Membuka diskusi tema Remediasi Lahan untuk Ketahanan Pangan, anggota tim riset PKKP ITS Dr Nurul Jadid SSi MSc mengungkapkan, permasalahan pangan di Indonesia secara garis besar disebabkan oleh tiga hal. Yaitu pencemaran pupuk kimia, pencemaran logam berat, dan perubahan iklim.
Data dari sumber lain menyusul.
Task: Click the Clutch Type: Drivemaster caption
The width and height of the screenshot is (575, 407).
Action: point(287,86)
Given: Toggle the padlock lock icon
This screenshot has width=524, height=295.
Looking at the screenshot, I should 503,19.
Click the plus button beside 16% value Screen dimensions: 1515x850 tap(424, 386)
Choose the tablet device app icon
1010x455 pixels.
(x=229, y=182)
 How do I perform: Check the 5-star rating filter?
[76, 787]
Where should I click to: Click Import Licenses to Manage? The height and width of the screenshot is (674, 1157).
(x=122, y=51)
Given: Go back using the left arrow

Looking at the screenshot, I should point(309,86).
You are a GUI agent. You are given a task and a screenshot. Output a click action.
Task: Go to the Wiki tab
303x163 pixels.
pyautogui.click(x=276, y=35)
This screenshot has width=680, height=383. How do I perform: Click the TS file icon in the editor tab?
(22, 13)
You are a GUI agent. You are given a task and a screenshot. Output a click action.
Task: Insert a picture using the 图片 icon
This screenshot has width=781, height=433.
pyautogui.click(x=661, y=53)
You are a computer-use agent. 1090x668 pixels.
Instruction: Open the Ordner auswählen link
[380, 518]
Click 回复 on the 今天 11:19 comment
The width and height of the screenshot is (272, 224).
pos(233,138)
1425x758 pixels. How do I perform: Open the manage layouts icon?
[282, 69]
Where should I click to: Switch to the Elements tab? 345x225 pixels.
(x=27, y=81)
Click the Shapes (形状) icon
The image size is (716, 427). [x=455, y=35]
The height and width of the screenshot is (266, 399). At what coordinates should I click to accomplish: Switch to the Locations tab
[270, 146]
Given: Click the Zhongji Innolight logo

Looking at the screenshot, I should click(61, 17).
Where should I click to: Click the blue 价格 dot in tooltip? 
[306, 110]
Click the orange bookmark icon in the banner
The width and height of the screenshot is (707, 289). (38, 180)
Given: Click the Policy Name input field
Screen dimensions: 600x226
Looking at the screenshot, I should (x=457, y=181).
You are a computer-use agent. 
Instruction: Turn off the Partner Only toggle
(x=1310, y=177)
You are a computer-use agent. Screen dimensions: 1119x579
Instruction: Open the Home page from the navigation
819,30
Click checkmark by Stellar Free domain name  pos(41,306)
Berdasarkan data PKKP ITS per tahun 2018, setidaknya ada 28,5 juta hektare lahan yang terdampak dan tidak produktif bagi produksi pangan Indonesia. Sebagai akademisi, Nurul menekankan bahwa perguruan tinggi seharusnya berperan untuk melakukan pemetaan terkait pengawasan lahan pertanian secara realtime dan berkelanjutan.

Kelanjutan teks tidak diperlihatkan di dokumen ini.